Task details: Please count the lines in the material below that contain the string "menu" and reply with that number alone.

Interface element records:

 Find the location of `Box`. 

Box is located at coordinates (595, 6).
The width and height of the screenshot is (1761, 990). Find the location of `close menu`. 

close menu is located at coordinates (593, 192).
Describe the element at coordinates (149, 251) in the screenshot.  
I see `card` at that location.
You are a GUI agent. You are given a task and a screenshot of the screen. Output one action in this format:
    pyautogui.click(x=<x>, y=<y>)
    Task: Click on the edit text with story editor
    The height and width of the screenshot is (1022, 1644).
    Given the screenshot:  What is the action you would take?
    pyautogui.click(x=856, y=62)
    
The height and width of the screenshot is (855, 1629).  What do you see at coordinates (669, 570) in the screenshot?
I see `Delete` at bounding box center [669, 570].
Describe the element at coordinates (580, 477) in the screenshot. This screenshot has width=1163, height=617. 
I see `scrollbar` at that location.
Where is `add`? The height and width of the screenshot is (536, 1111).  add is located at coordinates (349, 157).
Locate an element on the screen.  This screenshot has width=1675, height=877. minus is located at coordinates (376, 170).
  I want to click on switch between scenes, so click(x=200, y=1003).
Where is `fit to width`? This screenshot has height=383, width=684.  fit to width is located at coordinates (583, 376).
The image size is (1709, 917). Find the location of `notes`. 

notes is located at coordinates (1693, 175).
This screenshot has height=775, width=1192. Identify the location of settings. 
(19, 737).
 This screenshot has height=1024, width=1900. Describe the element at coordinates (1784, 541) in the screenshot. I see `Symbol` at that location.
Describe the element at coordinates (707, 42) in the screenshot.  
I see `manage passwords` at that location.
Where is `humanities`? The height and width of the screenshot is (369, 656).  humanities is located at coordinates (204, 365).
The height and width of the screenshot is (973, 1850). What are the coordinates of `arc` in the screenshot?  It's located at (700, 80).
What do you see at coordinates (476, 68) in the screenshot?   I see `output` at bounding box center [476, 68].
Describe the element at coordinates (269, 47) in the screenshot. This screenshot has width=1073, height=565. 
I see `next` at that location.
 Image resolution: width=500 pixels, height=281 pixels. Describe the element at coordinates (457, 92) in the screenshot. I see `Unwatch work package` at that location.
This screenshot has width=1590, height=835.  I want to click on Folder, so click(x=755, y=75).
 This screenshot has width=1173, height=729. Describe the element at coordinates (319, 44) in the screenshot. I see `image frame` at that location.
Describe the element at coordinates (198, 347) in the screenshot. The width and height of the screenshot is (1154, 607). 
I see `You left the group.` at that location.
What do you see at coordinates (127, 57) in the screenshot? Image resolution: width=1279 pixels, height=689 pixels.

Task response: 2